En su charla “¿Matan las escuelas la creatividad?” el educador británico Ken Robinson cuenta que cuando la bailarina británica Gillian Lynne era pequeña, sus padres recibieron una carta del colegio en la que les alertaban de que su hija parecía tener “un trastorno del aprendizaje”. Era inquieta, incapaz de concentrarse y se movía constantemente.
Preocupada, su madre la llevó a un especialista quien, tras conocer los problemas, en vez de tratar a Gillian encendió la radio y pidió a su madre que la observara. Gillian comenzó a bailar al ritmo de la música. “Sra. Lynne –dijo el médico–, su hija no está enferma, es una bailarina” y le recomendó inscribirla en una escuela de danza.

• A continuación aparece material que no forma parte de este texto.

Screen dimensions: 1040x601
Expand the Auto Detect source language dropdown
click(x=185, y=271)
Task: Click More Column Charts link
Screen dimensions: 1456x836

Para Gillian aquella experiencia cambió su vida. “Fue maravilloso encontrarme al fin con gente que tampoco podía estarse quieta y necesitaba moverse para pensar”, le contó a Robinson.

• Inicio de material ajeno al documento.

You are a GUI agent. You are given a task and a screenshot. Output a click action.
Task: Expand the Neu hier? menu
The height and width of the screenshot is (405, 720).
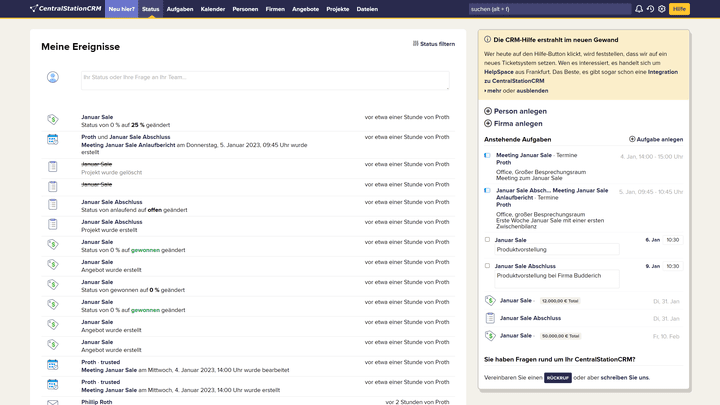(121, 9)
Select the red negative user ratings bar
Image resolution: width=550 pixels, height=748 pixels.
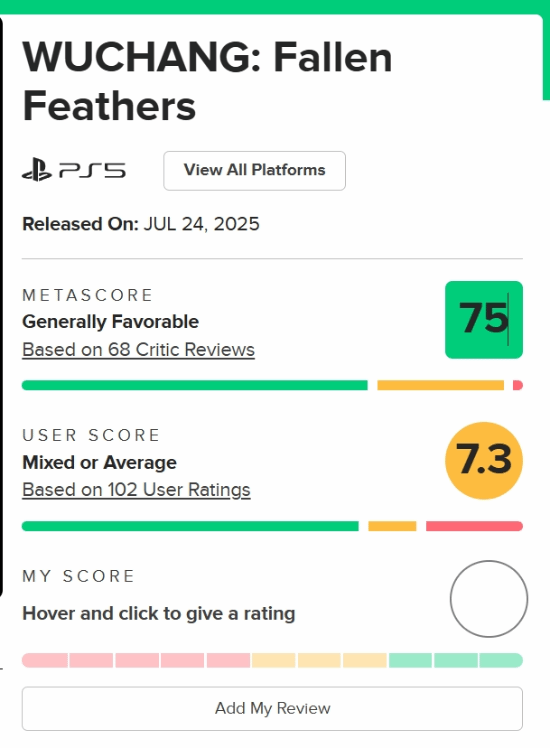click(x=474, y=526)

Con el tiempo, Gillian Lynne sería la estrella de la danza en el Royal Opera House y coreógrafa de musicales tan conocidos como El fantasma de la ópera o Cats. “Hoy dirían que Gillian tenía TDAH, pero eran los años 30 y todavía no se había inventado”, ironiza Robinson en su charla.
Causa de problemas
La anécdota ilustra el debate en torno al TDAH (Trastorno por Déficit de Atención e Hiperactividad), uno de los trastornos del aprendizaje más diagnosticados y controvertidos en las aulas del siglo XXI. Para algunos, una auténtica epidemia escolar, fuente de conflictos; para otros, una enfermedad inexistente.
Según explica el psicólogo y pedagogo Isauro Blanco, Premio Nacional Investigación e Innovación Educativa 2007, aunque el trastorno afecta a “entre un tres y un siete por ciento de niños”, ese pequeño porcentaje “suele causar el 20 por ciento de los problemas más severos en la gestión del aula, la disciplina y atención de todo el grupo donde se encuentran los niños”. Algo que magnifica el problema, que no solo recae en los niños que lo padecen, sino también en sus compañeros, profesores y familias.

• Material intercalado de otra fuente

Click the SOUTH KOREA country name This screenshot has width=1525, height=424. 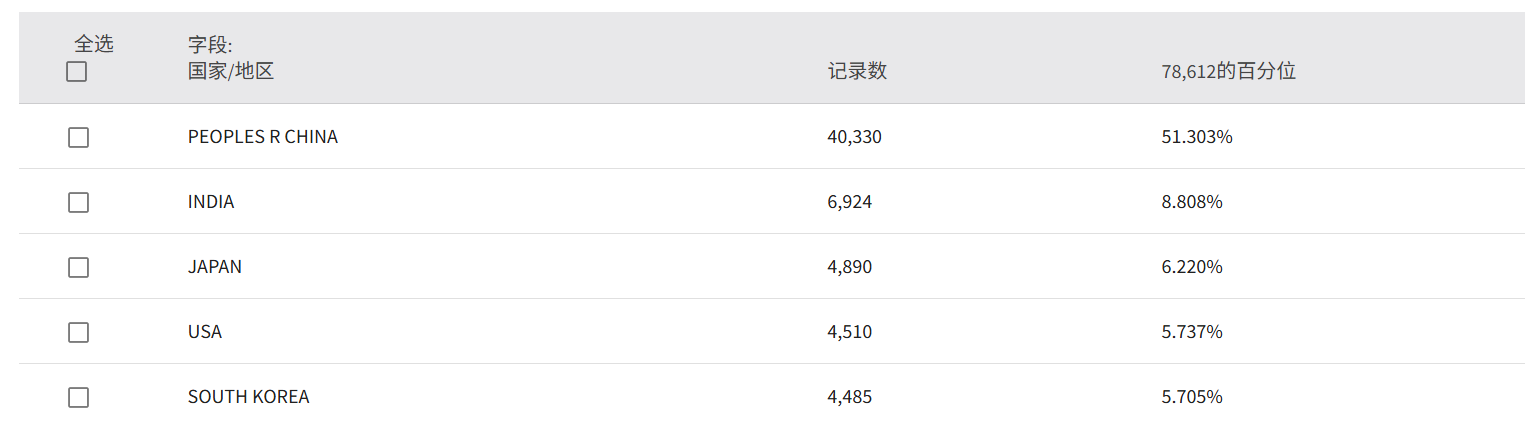(249, 397)
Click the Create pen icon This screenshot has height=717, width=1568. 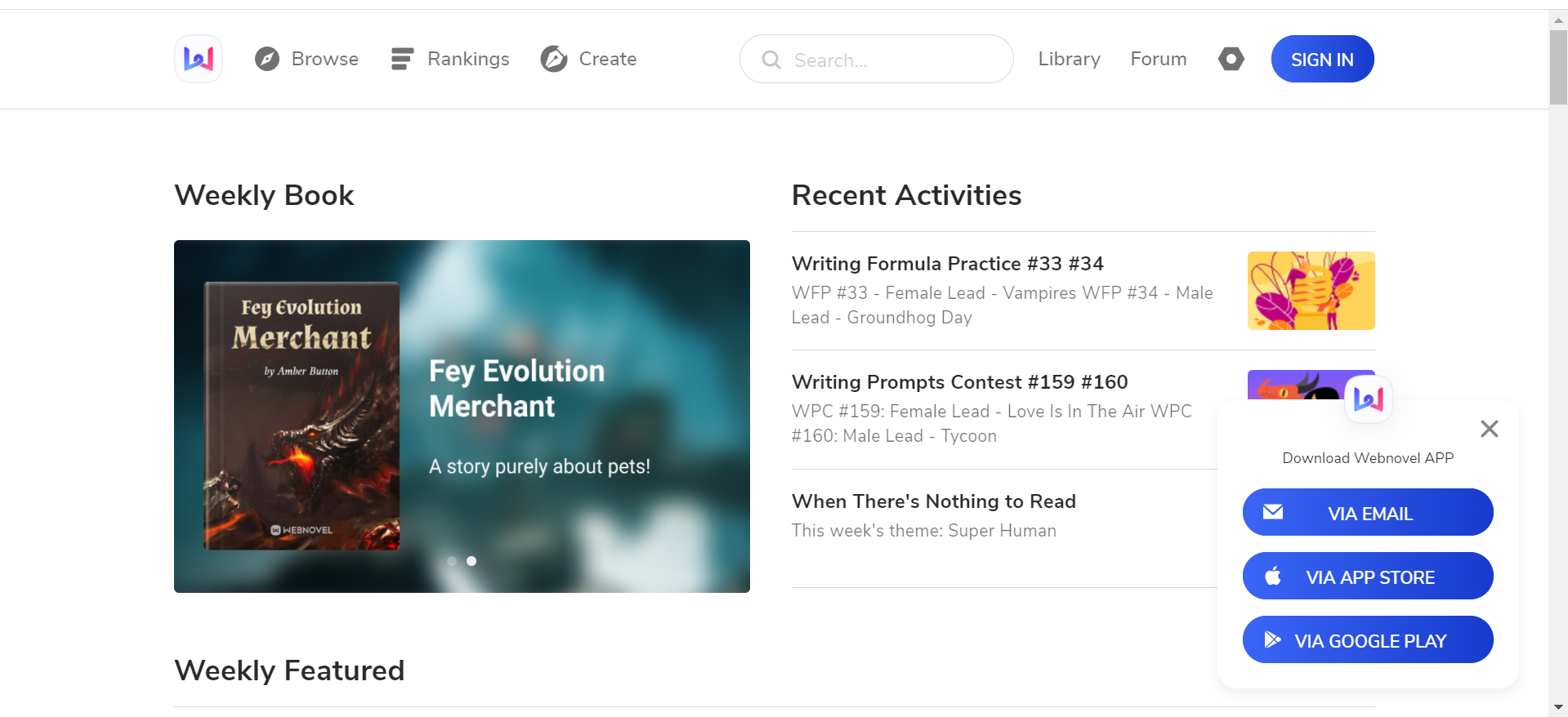point(554,59)
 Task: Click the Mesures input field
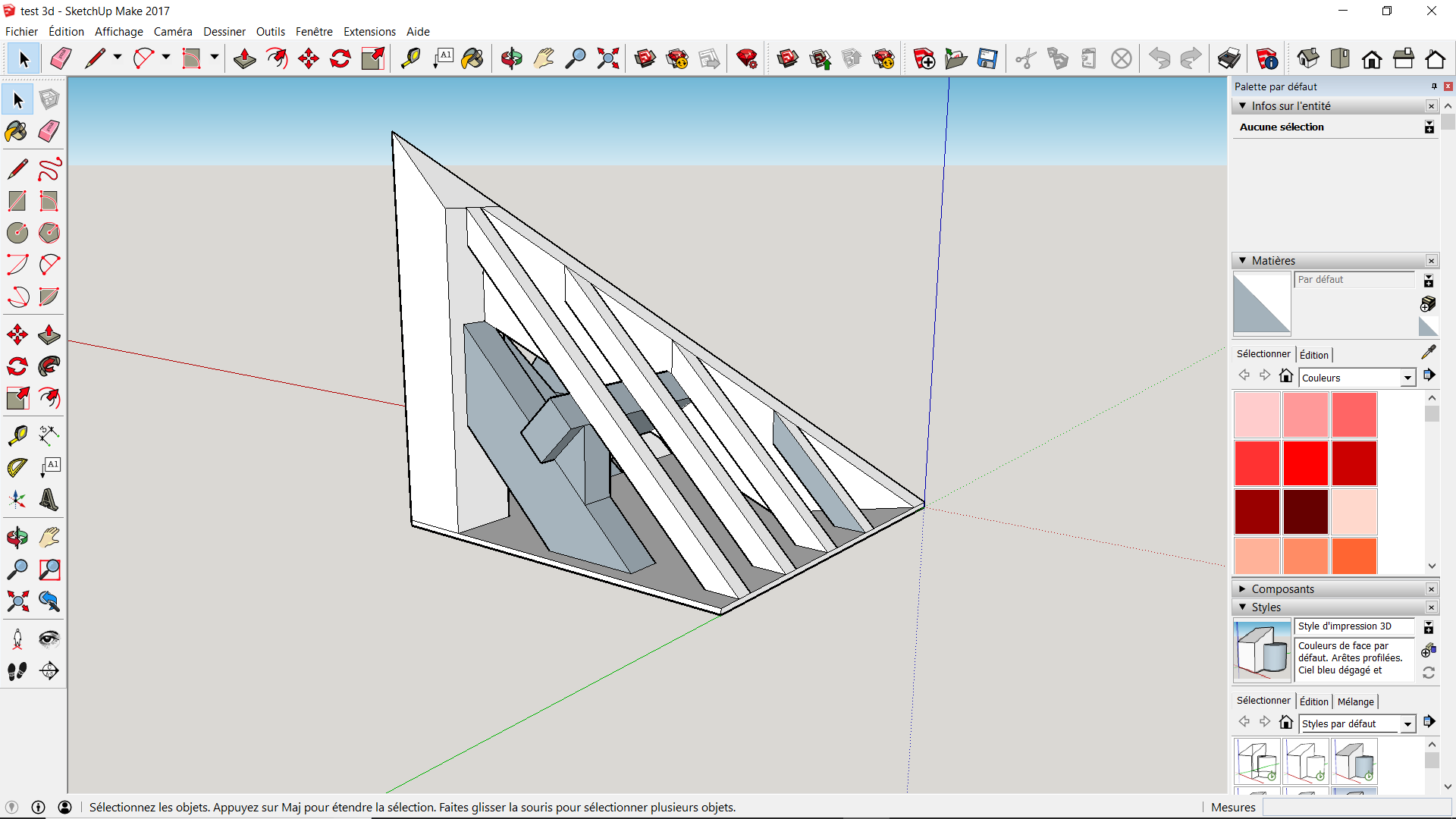(1357, 808)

Para explicar las causas neurológicas que podrían provocar este trastorno, Blanco señala que la “habilidad para mantener la atención depende de la memoria ejecutiva”, y que de los 4 a los 7 años es cuando se produce el mayor desarrollo de atención ejecutiva, aunque también en esos momentos “el sistema nervioso del niño es vulnerable y su equilibrio sumamente frágil”.
En ese sentido, “el niño necesita un ambiente externo lleno de afecto que genere lazos básicos estables y que le permita a su cerebro dedicarse a elaborar conexiones de nivel superior y no a la supervivencia emocional”, añade.
“Los niños sobrecargados de actividades extraescolares que exigen respuestas diferentes en poco tiempo o que están expuestos a retos superiores a sus capacidades, acaban por agotarse y su sistema neurológico se descontrola. Cuando la memoria operativa se sobrecarga, aparecerá el déficit de atención”, afirma.
La solución tras el diagnóstico suele venir de una medicación “que ayuda a los niños a centrarse”, afirma la neuropsicóloga y profesora de la Universidad Francisco de Vitoria Ángela Osuna Benavides, “aunque también tiene unos fuertes efectos secundarios”, advierte, como falta de apetito y aumento de problemas cardiovasculares.
Malos diagnósticos
Algunos van más allá y niegan el problema de raíz. Es el caso de Marino Pérez, especialista en Psicología clínica y catedrático de Psicopatología en la Universidad de Oviedo, para quien el diagnóstico del TDAH carece “de entidad clínica”.
En su libro “Volviendo a la normalidad” (Alianza Editorial, 2014), escrito junto a Fernando García de Vinuesa y Héctor González Pardo, no niega “que estos niños tengan problemas”, que “tienen curiosidad” y que prefieren “moverse”, pero afirma que no existe ninguna alteración cerebral o genética identificada.